A polícia nunca conseguiu acabar com a Christiannia
Christiannia foi, ao longo dos anos, palco de diversos conflitos com a polícia. A questão mais recorrente e sensível diz respeito ao consumo de drogas, já que a maconha que é vendida abertamente na região é apenas tolerada pelo governo dinamarquês. O problema é que as autoridades nunca conseguiram, após mais de 40 anos da criação da comunidade, retomar a área à força, e hoje tolera a situação.

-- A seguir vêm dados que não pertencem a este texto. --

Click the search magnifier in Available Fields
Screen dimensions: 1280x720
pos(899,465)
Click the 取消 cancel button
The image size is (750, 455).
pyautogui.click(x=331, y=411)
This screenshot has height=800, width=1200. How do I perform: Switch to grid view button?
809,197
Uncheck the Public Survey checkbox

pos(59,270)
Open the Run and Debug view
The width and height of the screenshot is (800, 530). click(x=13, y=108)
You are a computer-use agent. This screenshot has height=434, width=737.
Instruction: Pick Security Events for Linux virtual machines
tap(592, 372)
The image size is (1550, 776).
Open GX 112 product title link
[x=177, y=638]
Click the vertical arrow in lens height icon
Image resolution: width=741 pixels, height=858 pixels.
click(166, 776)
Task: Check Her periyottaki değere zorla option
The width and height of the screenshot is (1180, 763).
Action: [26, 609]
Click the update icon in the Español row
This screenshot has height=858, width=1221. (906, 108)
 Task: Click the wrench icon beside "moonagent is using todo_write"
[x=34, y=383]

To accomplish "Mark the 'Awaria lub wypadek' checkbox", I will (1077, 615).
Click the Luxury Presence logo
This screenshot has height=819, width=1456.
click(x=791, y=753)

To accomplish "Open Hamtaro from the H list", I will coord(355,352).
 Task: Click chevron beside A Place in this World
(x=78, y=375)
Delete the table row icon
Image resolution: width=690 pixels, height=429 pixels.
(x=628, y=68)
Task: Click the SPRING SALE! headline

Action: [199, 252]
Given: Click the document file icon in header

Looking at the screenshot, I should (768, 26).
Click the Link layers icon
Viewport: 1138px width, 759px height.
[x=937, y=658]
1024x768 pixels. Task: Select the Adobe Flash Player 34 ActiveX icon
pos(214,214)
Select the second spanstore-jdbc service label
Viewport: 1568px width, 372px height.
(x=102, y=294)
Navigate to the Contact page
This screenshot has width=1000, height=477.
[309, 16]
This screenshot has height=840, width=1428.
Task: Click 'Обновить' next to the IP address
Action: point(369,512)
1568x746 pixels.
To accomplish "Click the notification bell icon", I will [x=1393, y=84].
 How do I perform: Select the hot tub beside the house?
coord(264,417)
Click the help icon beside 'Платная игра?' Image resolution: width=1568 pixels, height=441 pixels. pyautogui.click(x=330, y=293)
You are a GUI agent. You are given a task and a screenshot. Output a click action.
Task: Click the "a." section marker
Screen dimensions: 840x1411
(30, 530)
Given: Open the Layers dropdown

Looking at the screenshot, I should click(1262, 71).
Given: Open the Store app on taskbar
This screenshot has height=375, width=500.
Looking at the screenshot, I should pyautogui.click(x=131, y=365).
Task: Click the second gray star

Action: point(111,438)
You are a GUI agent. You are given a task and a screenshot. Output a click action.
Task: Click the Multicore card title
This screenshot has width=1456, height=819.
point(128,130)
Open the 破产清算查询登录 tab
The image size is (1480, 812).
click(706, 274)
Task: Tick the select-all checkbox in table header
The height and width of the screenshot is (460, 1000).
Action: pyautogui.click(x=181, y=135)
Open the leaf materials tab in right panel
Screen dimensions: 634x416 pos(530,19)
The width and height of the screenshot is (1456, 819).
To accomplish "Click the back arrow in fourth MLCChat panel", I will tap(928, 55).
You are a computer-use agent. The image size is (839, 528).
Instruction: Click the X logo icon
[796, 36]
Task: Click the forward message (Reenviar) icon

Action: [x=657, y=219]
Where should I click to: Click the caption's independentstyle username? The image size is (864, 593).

A “cidade livre” virou uma atração de Copenhague, que promove Christiannia e, obviamente, lucra com o local. Uma visita à luz do dia mostra que a comunidade não é exclusiva para jovens aventureiros. Grupos de senhoras, pais acompanhados dos filhos e trabalhadores dinamarqueses dividem espaço com os cerca de 800 moradores, que vivem em barracões com pouca infraestrutura.
O local tem área de convivência, tendas de venda de lembranças de Christiannia e food trucks, além de museus da cidade e várias pequenas galerias de arte. Em uma rua isolada, a maconha é vendida ao ar livre e pode ser comprada por qualquer pessoa. No fim do ano, os moradores e visitantes mais frequentes ainda montam uma mini feira de Natal, com artigos especiais para a época.